Maybe you did your best to live an eco-friendly life -- you recycled, rode your bike to work, supported the green cause. So, what better way to shed your mortal coils than with an Earth-conscious sendoff in a sustainable coffin? Sure, embarking on that next adventure into the great unknown may be an inevitability for us all -- but the environmental impact that usually comes along with burial certainly doesn't have to be. At last month's convention of the National Funeral Directors Association (a lively event, I'm sure), several companies showcased some new innovative new green coffins which are made from sustainable materials that biodegrade -- like recycled newspaper and wicker. The marketplace for such Earth-friendly final resting places, say manufactures, is a growing one -- and with a quarter of Americans considering a green funeral, it's no wonder why.

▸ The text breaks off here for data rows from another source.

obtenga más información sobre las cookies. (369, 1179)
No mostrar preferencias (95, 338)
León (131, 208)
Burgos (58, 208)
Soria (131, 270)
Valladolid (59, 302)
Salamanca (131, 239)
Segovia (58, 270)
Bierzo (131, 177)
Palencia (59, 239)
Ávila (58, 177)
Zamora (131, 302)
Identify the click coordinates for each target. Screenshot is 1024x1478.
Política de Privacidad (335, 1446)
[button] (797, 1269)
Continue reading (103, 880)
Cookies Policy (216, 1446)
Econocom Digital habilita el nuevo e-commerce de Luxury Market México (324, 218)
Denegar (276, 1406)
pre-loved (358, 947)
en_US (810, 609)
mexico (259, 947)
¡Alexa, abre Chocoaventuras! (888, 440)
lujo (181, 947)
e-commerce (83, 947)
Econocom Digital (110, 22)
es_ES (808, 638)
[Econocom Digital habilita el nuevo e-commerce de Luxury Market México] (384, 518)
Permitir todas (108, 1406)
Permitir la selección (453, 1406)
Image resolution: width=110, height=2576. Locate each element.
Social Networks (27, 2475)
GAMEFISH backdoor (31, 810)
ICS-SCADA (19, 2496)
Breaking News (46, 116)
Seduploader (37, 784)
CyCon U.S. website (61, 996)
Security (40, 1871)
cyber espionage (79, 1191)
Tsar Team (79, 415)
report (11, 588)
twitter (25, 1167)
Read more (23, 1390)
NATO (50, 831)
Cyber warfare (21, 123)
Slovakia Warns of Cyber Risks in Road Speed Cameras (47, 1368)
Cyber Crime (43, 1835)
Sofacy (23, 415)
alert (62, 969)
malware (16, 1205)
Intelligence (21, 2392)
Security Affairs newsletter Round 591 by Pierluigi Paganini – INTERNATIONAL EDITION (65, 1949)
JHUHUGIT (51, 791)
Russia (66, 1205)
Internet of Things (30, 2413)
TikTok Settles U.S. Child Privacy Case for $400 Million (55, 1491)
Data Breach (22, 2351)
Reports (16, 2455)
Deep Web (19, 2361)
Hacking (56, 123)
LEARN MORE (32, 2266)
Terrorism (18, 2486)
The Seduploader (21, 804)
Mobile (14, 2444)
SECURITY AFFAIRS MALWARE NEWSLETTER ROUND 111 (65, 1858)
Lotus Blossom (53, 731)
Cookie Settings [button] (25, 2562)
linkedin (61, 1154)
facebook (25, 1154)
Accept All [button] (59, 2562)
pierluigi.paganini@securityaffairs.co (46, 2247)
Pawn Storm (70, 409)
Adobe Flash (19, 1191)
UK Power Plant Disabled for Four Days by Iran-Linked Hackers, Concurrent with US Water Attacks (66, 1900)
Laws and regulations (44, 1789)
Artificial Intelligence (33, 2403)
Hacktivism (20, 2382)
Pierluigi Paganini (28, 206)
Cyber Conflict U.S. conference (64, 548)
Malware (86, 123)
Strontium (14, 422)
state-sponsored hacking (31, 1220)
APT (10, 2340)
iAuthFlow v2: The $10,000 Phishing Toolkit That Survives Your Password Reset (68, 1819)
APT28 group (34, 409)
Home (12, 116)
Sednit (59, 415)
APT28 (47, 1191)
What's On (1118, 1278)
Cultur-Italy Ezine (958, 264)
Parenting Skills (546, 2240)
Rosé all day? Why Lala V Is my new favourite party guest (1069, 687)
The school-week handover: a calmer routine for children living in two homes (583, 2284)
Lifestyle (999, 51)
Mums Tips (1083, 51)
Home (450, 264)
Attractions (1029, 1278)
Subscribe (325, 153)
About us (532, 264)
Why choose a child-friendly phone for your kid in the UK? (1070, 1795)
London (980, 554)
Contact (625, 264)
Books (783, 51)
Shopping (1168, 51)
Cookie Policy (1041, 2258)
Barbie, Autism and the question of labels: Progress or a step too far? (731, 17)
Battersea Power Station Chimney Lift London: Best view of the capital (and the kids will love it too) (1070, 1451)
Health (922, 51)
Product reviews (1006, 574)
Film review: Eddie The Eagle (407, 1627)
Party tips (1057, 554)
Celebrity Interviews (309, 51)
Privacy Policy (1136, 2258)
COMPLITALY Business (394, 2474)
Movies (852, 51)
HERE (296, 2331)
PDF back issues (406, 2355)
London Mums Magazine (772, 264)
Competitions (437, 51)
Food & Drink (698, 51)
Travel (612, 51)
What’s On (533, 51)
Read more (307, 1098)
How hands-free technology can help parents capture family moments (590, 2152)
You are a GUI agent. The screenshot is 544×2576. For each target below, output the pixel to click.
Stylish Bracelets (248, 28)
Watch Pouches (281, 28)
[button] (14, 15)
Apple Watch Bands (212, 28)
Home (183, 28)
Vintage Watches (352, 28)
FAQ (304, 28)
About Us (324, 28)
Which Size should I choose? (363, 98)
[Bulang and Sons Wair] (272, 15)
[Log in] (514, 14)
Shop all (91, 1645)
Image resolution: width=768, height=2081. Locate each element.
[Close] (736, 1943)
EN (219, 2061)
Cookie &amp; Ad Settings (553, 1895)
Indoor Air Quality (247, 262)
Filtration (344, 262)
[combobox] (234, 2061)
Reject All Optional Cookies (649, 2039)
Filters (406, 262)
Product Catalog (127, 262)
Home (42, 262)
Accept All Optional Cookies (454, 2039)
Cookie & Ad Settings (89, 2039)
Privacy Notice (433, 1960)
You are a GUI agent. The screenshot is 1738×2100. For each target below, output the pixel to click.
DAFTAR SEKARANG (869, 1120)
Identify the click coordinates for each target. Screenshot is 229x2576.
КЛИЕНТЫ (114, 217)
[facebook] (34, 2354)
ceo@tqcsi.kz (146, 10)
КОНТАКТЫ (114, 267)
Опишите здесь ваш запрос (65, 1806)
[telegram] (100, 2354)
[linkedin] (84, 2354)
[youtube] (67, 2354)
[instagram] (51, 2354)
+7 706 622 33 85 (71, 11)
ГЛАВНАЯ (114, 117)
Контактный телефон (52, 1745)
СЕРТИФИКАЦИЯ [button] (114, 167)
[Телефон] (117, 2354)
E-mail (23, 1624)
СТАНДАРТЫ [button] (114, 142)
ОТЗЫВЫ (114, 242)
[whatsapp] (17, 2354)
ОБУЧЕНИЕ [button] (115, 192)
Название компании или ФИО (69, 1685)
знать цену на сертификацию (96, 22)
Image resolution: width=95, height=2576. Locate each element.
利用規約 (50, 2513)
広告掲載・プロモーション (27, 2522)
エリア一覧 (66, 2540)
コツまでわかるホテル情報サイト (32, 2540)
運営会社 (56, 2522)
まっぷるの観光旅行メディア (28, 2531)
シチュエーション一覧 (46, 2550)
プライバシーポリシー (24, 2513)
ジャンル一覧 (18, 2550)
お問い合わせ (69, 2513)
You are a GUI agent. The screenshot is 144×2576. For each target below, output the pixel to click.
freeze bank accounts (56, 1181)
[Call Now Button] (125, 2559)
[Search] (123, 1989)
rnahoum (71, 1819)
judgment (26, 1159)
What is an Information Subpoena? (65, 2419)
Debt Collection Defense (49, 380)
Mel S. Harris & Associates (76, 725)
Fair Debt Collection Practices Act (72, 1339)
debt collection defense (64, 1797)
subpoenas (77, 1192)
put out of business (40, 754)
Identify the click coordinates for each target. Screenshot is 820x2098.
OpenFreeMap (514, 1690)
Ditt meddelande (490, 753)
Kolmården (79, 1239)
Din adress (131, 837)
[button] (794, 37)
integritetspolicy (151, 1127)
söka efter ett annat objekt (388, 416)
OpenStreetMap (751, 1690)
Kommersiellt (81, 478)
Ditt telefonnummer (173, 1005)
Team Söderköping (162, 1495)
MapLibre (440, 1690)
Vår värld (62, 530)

Darren Crouch, president of one such eco-conscious funeral products company based in New Mexico, explains the trend to the Montreal Gazette:
It allows families to do something a little bit more meaningful with their last acts. More and more people over the years, here and in Canada, have rejected traditional funerals. They don't want the funerals they saw their parents and grandparents have.
Crouch says he's seen business grow 30 percent each year since 1999, when his company Passages International was founded.
Of course, the most eco-friendly final rest is through 'direct burial', wherein a body is simply placed in the ground. Unfortunately, this ancient of method is prohibited in most cemeteries to avoid soil displacement, but so-called "conservation cemeteries" are starting to catch on where the practice is allowed. Looking more like a park than a graveyard, such plots at these cemeteries are often marked with GPS devices in place of headstones.
For the time being, pardon the pun, eco-friendly caskets just might be the best alternative to traditional burials. Cynthia Beal, who manages The Natural Burial Company which produces coffins made of recycled paper, choosing to have an eco-friendly funeral is like putting a green bookend on your life.
You listen to a eulogy and it strives to recap the highlights of a person's life. One of the most important things a person can express in their life are their values, and the value of caring for the world you lived in and leaving a mark of respect as you travel through your life is something that gets carried through even at the final moment.
While it's certainly not the type of arrangement people enjoying having to consider, at least with all sorts of environmentally conscious options available, it doesn't have to be a headache, too. After all, resting in peace is one thing -- but resting with peace of mind is another thing entirely.